楽しい食生活を送るために [12] 大きい入れ歯小さい入れ歯
医療センターの歯科で新しい入れ歯を作ったら、今まで使っていた入れ歯よりも大きくて、内心不満を持たれた方はいませんか。小さい入れ歯はなじみやすく、大きい入れ歯は邪魔なものと思っていませんか。
歯科医師の立場から言うと、小さい入れ歯は粘膜にくい込んで痛みを誘発したり、残っている歯に悪い影響をもたらすので好ましくありません。
入れ歯には総入れ歯と部分入れ歯がありますので、今回は部分入れ歯の話をします。部分入れ歯は人工の歯とそれを支えるピンク色の床の部分で構成され、入れ歯を歯にとめるための金属製のバネが付いています。

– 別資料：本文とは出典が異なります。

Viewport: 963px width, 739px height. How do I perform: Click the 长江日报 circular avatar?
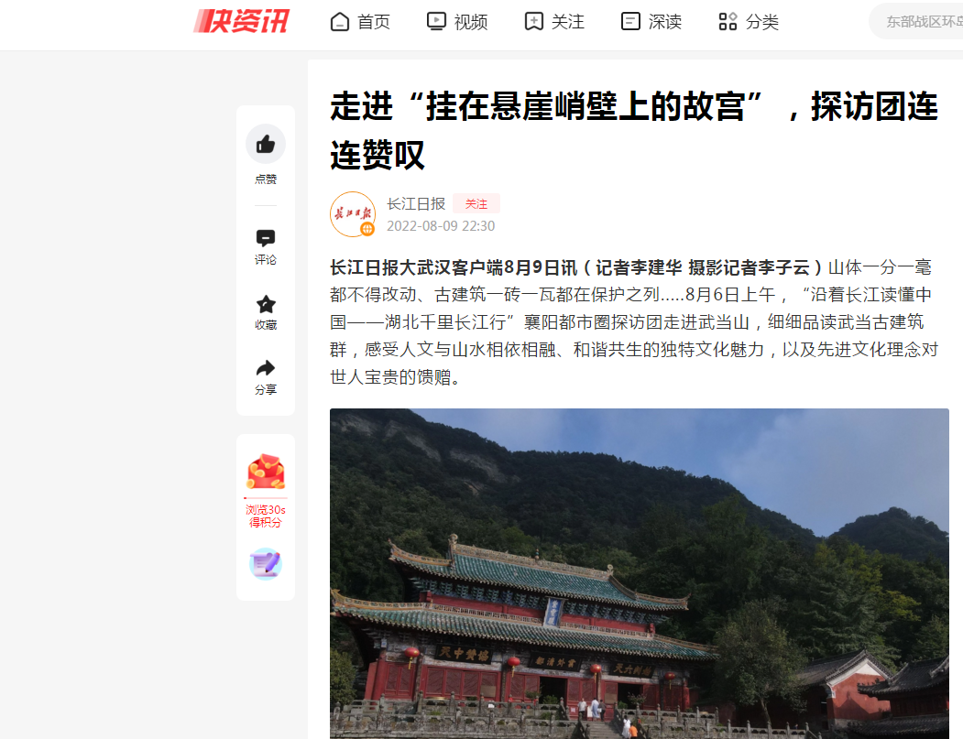353,214
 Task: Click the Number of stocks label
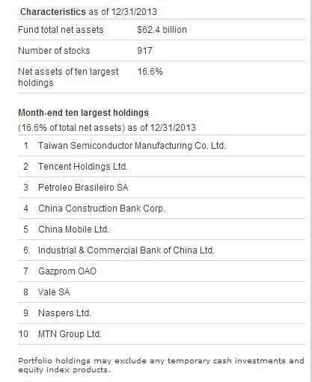point(54,51)

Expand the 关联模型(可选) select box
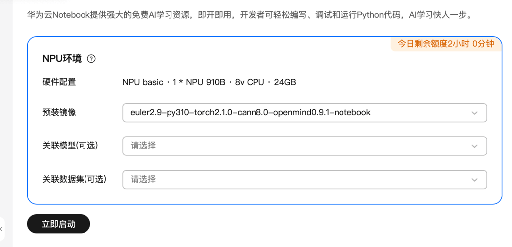click(x=304, y=146)
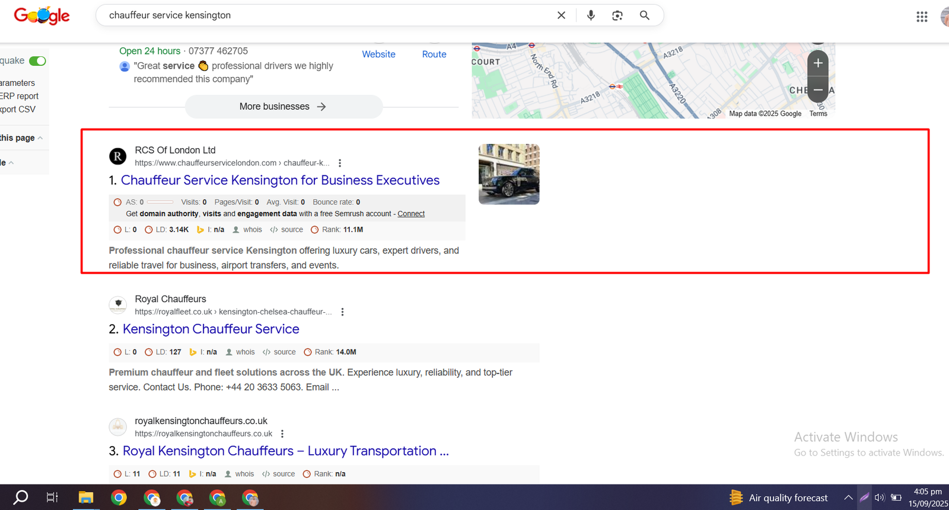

これらのうち、咬む力を支えるのがピンクの床の部分です。
この面積が狭いと部分的に力が集中して粘膜にくい込みます。硬い入れ歯と骨の間に挟まれた粘膜は傷つきやすく、痛みの原因になります。また、床の部分が狭いと食物を噛むたびに揺れて、金属製のバネをかけている歯を揺さぶります。このときに歯が受ける力は、歯を抜去するときと同じ方向になります。
そのため、歯の周囲の組織が受けるダメージは大きく、歯がぐらつく原因になります。このような歯に悪い影響を防ぐため、私たちは入れ歯の床の部分を広めに作り、粘膜にかかる力を広く分散させるようにしています。
入れ歯の大きさを決めるのは口の型を取る(印象)ときです。温めたコンパウンド材で入れ歯の縁となる部分を少しずつ形作っていきます。
ちょっと時間がかかりますが口の形に合う入れ歯を作るためには欠かせない治療です。適切な大きさの入れ歯では、顎の粘膜や残っている歯を保護しながら、痛くなく、よく噛めるようになります。
私達の作ったやや大きめの入れ歯は、初めは慣れにくいかもしれませんが、おおよそ三か月程度で慣れます。何度か調整を重ねて、自分に合った入れ歯に仕上げてもらってはいかがでしょうか。